Sonhei com um ataque nuclear
da janela da minha sala
via o cogumelo branco luminoso,
a pulsar continuamente
era estupidamente belo e assustador,
ao mesmo tempo
estranhamente,
não paravam de chegar asiáticos à sala,
homens e mulheres,
com máscaras cirúrgicas,
todos eles sorridentes
eu sabia que sim porque,
embora com máscaras,
os olhos deles sorriam
cada um à vez,
depositavam pesadas portas de madeira,
coloridas,
na sala
e de cada vez que um o fazia,
a porta soltava um fino pó cinzento,
ao embater no solo
e isso dava-nos,
a todos,
um alívio inexplicável
registávamos o depósito de mais uma pesada porta
de madeira colorida,
no chão da sala,
o pó fino e cinzento deixava uma névoa no ar,
olhávamos uns para os outros
e com um ligeiro aceno de cabeça,
sorríamos de alívio
já na cozinha,
encontrei,
pendurados na parede,
inúmeros bonecos de pano coloridos,
com bonitas e intrincadas vestes
a minha missão passara a ser procurar,
dentro das vestes,
uma espécie de sacos de chá,
ainda com o cordel original,
que, na verdade, escondiam dentro
mensagens de pessoas queridas
ia procurando e cortando freneticamente
os saquinhos de chá presos na roupa
e lendo, com alegria sôfrega,
as mensagens
reconheci a letra da minha irmã
e chorei,
num misto de contentamento e saudade
o cogumelo brilhava
chamei os meus filhos para perto de mim
o chão da sala repleto de pesadas portas de madeira coloridas
e no ar um cheiro intenso a folhas de chá
Cláudia Tomé Silva
Natural de Faro, licenciada em Jornalismo, comercial numa multinacional, escrevinhadora de poesia.
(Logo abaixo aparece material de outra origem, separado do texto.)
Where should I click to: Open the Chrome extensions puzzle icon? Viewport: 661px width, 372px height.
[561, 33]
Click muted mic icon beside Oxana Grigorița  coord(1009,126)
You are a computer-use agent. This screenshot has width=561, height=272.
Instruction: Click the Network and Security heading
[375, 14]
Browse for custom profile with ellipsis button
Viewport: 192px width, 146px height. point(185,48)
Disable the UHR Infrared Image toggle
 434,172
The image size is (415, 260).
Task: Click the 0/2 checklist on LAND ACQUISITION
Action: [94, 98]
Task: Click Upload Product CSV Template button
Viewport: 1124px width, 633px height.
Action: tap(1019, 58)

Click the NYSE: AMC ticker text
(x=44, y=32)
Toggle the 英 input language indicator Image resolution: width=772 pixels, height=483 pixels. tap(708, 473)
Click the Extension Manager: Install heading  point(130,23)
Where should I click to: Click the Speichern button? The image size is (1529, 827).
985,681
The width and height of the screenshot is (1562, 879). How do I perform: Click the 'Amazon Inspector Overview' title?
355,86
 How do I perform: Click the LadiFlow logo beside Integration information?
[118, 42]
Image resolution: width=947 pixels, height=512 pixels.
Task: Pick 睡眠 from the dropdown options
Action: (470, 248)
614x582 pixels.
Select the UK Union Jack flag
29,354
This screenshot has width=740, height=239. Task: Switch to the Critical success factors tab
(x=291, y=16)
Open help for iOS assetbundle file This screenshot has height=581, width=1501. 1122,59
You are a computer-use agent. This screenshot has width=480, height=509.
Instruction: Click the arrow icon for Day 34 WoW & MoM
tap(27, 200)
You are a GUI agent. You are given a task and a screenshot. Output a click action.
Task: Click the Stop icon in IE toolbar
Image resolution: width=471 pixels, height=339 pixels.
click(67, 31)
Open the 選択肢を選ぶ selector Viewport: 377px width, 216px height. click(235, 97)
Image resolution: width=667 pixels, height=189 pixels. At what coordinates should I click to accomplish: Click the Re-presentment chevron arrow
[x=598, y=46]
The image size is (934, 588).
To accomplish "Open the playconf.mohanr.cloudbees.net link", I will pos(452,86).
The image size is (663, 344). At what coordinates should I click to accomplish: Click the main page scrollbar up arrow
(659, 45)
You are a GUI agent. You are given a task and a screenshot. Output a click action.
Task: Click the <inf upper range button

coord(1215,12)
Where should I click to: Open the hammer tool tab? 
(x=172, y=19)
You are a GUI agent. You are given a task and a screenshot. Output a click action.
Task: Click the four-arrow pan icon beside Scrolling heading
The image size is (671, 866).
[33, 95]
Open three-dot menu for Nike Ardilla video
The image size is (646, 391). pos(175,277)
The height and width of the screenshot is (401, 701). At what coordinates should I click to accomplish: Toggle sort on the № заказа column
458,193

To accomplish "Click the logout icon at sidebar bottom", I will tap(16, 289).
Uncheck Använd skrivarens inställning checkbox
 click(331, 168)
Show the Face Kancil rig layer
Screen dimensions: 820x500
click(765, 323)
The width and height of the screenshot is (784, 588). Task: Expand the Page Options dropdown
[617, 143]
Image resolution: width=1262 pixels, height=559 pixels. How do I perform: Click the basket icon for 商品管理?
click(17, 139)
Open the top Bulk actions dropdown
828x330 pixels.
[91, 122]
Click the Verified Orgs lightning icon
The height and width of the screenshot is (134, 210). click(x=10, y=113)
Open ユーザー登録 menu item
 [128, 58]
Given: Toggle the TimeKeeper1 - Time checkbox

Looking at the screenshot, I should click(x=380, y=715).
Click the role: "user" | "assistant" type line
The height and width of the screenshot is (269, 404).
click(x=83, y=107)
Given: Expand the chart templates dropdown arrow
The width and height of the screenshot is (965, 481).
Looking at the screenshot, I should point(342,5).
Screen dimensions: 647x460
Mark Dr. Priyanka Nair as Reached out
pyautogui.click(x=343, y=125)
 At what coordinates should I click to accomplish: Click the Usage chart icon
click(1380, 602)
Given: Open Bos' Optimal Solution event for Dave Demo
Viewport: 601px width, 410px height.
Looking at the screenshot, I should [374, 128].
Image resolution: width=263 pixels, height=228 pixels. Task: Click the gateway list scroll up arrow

Dizem que a poesia nasceu comigo, que na primária já escrevia e oferecia papéis aos colegas. Não sei. Lembro-me de um dia estar na aula, a escrever, e de sentir o mesmo estalo no cérebro que sinto hoje, ao escrever um poema. Os que guardei datam da adolescência. Ter nascido e crescido numa seita na qual nunca acreditei, nem sobre a qual pude ter real poder de escolha, durante muito tempo, marcou intensamente a minha identidade. Escrever poesia foi uma forma terapêutica de lidar com as emoções. Bárbaras. Hoje casada e mãe de dois meninos gémeos de 9 anos, um deles com espectro do autismo nível 1. A demora no diagnóstico e no acompanhamento adequado deixou-nos, aos quatro, em carne viva. De novo, a poesia foi terapêutica. Já adulta, já mãe e no meio de uma nova crise identitária, voltei a encontrar a escrita. E a poesia voltou a encontrar-me.